Return the full set of records, matching them character for character.

##############################

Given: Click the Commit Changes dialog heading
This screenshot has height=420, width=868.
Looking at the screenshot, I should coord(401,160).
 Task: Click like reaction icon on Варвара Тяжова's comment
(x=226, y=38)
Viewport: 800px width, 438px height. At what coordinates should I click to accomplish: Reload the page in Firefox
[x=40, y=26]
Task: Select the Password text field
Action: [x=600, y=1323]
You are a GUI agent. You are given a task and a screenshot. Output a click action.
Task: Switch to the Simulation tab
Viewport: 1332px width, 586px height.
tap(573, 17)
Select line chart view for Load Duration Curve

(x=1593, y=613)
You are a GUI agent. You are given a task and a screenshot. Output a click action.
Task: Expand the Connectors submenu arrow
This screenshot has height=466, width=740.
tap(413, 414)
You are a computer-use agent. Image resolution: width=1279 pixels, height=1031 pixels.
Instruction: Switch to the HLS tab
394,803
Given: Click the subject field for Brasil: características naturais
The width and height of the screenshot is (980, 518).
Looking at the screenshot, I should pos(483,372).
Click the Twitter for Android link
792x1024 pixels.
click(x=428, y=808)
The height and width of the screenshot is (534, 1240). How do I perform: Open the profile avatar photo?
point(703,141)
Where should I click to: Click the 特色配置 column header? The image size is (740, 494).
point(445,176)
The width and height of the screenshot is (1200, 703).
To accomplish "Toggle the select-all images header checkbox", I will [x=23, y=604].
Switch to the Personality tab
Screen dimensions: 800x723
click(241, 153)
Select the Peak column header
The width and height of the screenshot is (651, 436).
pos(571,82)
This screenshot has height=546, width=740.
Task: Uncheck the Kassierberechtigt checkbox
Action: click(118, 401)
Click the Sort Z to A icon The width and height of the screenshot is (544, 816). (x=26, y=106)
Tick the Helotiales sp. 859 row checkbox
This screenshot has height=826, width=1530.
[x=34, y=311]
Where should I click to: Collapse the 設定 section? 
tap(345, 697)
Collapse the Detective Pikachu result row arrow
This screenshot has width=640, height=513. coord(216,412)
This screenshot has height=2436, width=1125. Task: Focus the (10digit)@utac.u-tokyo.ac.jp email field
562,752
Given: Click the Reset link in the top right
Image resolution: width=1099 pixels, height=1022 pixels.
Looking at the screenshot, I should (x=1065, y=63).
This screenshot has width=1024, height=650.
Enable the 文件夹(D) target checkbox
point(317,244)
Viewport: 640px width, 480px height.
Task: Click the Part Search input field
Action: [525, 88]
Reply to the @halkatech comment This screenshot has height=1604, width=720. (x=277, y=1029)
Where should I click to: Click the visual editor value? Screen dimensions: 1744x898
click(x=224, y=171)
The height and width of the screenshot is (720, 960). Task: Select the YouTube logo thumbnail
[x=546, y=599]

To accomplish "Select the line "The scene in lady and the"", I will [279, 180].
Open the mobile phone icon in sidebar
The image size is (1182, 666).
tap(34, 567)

##############################

* **SOLUTION TO THE PROBLEM**
Given: Click the Commit Changes dialog heading
This screenshot has height=420, width=868.
Looking at the screenshot, I should coord(401,160).
 Task: Click like reaction icon on Варвара Тяжова's comment
(x=226, y=38)
Viewport: 800px width, 438px height. At what coordinates should I click to accomplish: Reload the page in Firefox
[x=40, y=26]
Task: Select the Password text field
Action: [x=600, y=1323]
You are a GUI agent. You are given a task and a screenshot. Output a click action.
Task: Switch to the Simulation tab
Viewport: 1332px width, 586px height.
tap(573, 17)
Select line chart view for Load Duration Curve

(x=1593, y=613)
You are a GUI agent. You are given a task and a screenshot. Output a click action.
Task: Expand the Connectors submenu arrow
This screenshot has height=466, width=740.
tap(413, 414)
You are a computer-use agent. Image resolution: width=1279 pixels, height=1031 pixels.
Instruction: Switch to the HLS tab
394,803
Given: Click the subject field for Brasil: características naturais
The width and height of the screenshot is (980, 518).
Looking at the screenshot, I should pos(483,372).
Click the Twitter for Android link
792x1024 pixels.
click(x=428, y=808)
The height and width of the screenshot is (534, 1240). How do I perform: Open the profile avatar photo?
point(703,141)
Where should I click to: Click the 特色配置 column header? The image size is (740, 494).
point(445,176)
The width and height of the screenshot is (1200, 703).
To accomplish "Toggle the select-all images header checkbox", I will [x=23, y=604].
Switch to the Personality tab
Screen dimensions: 800x723
click(241, 153)
Select the Peak column header
The width and height of the screenshot is (651, 436).
pos(571,82)
This screenshot has height=546, width=740.
Task: Uncheck the Kassierberechtigt checkbox
Action: click(118, 401)
Click the Sort Z to A icon The width and height of the screenshot is (544, 816). (x=26, y=106)
Tick the Helotiales sp. 859 row checkbox
This screenshot has height=826, width=1530.
[x=34, y=311]
Where should I click to: Collapse the 設定 section? 
tap(345, 697)
Collapse the Detective Pikachu result row arrow
This screenshot has width=640, height=513. coord(216,412)
This screenshot has height=2436, width=1125. Task: Focus the (10digit)@utac.u-tokyo.ac.jp email field
562,752
Given: Click the Reset link in the top right
Image resolution: width=1099 pixels, height=1022 pixels.
Looking at the screenshot, I should (x=1065, y=63).
This screenshot has width=1024, height=650.
Enable the 文件夹(D) target checkbox
point(317,244)
Viewport: 640px width, 480px height.
Task: Click the Part Search input field
Action: [525, 88]
Reply to the @halkatech comment This screenshot has height=1604, width=720. (x=277, y=1029)
Where should I click to: Click the visual editor value? Screen dimensions: 1744x898
click(x=224, y=171)
The height and width of the screenshot is (720, 960). Task: Select the YouTube logo thumbnail
[x=546, y=599]

To accomplish "Select the line "The scene in lady and the"", I will [279, 180].
Open the mobile phone icon in sidebar
The image size is (1182, 666).
tap(34, 567)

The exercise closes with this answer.